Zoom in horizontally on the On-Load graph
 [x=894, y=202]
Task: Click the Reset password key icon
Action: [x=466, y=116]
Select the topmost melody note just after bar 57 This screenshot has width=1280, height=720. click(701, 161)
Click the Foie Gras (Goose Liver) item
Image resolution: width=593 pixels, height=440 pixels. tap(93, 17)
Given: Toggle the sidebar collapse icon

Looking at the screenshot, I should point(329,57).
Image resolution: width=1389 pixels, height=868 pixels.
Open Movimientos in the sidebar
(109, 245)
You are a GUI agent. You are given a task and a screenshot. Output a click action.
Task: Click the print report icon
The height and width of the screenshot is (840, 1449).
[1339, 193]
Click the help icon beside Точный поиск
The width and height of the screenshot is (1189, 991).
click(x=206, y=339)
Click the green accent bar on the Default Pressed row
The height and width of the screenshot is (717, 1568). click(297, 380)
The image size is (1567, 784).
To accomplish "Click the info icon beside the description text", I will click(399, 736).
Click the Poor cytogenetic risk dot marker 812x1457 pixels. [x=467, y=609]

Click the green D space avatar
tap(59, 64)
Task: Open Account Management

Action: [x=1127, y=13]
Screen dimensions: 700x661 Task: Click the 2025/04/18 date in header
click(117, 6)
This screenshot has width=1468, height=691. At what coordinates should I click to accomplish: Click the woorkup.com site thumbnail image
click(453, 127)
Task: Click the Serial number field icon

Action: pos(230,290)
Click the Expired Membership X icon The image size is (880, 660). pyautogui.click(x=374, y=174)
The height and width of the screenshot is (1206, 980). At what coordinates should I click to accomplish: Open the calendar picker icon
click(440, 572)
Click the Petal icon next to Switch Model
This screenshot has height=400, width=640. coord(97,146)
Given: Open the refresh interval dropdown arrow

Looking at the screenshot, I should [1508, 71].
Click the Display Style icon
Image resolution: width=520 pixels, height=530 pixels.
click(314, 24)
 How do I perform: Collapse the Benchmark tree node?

Action item
Output each line of the material exactly, keeping every word as it appears.

Answer to the problem
Zoom in horizontally on the On-Load graph
 [x=894, y=202]
Task: Click the Reset password key icon
Action: [x=466, y=116]
Select the topmost melody note just after bar 57 This screenshot has width=1280, height=720. click(701, 161)
Click the Foie Gras (Goose Liver) item
Image resolution: width=593 pixels, height=440 pixels. tap(93, 17)
Given: Toggle the sidebar collapse icon

Looking at the screenshot, I should point(329,57).
Image resolution: width=1389 pixels, height=868 pixels.
Open Movimientos in the sidebar
(109, 245)
You are a GUI agent. You are given a task and a screenshot. Output a click action.
Task: Click the print report icon
The height and width of the screenshot is (840, 1449).
[1339, 193]
Click the help icon beside Точный поиск
The width and height of the screenshot is (1189, 991).
click(x=206, y=339)
Click the green accent bar on the Default Pressed row
The height and width of the screenshot is (717, 1568). click(297, 380)
The image size is (1567, 784).
To accomplish "Click the info icon beside the description text", I will click(399, 736).
Click the Poor cytogenetic risk dot marker 812x1457 pixels. [x=467, y=609]

Click the green D space avatar
tap(59, 64)
Task: Open Account Management

Action: [x=1127, y=13]
Screen dimensions: 700x661 Task: Click the 2025/04/18 date in header
click(117, 6)
This screenshot has width=1468, height=691. At what coordinates should I click to accomplish: Click the woorkup.com site thumbnail image
click(453, 127)
Task: Click the Serial number field icon

Action: pos(230,290)
Click the Expired Membership X icon The image size is (880, 660). pyautogui.click(x=374, y=174)
The height and width of the screenshot is (1206, 980). At what coordinates should I click to accomplish: Open the calendar picker icon
click(440, 572)
Click the Petal icon next to Switch Model
This screenshot has height=400, width=640. coord(97,146)
Given: Open the refresh interval dropdown arrow

Looking at the screenshot, I should [1508, 71].
Click the Display Style icon
Image resolution: width=520 pixels, height=530 pixels.
click(314, 24)
 How do I perform: Collapse the Benchmark tree node?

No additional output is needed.